:: The task ::
The records should be restated exactly from their first line through the line with "Image resolution: width=700" in it.

*** Exercise data ***

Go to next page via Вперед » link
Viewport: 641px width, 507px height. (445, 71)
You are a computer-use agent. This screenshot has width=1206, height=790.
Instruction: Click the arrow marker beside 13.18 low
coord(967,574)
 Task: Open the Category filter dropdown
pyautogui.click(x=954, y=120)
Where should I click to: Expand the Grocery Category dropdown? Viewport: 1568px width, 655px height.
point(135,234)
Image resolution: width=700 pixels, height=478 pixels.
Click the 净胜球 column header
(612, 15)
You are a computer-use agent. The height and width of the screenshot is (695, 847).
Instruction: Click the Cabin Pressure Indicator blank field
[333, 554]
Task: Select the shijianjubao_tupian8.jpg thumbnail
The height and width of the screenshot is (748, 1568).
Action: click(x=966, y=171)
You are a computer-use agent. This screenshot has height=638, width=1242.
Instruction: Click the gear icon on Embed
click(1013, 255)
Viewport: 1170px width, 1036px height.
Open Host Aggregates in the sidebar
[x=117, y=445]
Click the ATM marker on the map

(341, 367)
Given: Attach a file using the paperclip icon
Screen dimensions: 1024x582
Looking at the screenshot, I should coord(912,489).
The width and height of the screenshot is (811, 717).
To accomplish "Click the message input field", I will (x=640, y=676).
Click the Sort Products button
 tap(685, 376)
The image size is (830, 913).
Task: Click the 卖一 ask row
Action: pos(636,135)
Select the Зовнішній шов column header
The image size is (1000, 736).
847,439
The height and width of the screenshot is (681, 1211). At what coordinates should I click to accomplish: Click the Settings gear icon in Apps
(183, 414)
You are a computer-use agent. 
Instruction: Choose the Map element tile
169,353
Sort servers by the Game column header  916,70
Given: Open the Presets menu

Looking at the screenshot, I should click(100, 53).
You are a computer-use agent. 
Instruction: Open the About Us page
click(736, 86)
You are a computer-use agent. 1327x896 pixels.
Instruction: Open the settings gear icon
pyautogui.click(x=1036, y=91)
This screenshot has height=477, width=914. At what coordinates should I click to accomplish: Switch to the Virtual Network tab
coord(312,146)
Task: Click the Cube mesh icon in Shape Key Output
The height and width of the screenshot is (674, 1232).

*** End of Exercise data ***

:: Response to this exercise ::
Go to next page via Вперед » link
Viewport: 641px width, 507px height. (445, 71)
You are a computer-use agent. This screenshot has width=1206, height=790.
Instruction: Click the arrow marker beside 13.18 low
coord(967,574)
 Task: Open the Category filter dropdown
pyautogui.click(x=954, y=120)
Where should I click to: Expand the Grocery Category dropdown? Viewport: 1568px width, 655px height.
point(135,234)
Image resolution: width=700 pixels, height=478 pixels.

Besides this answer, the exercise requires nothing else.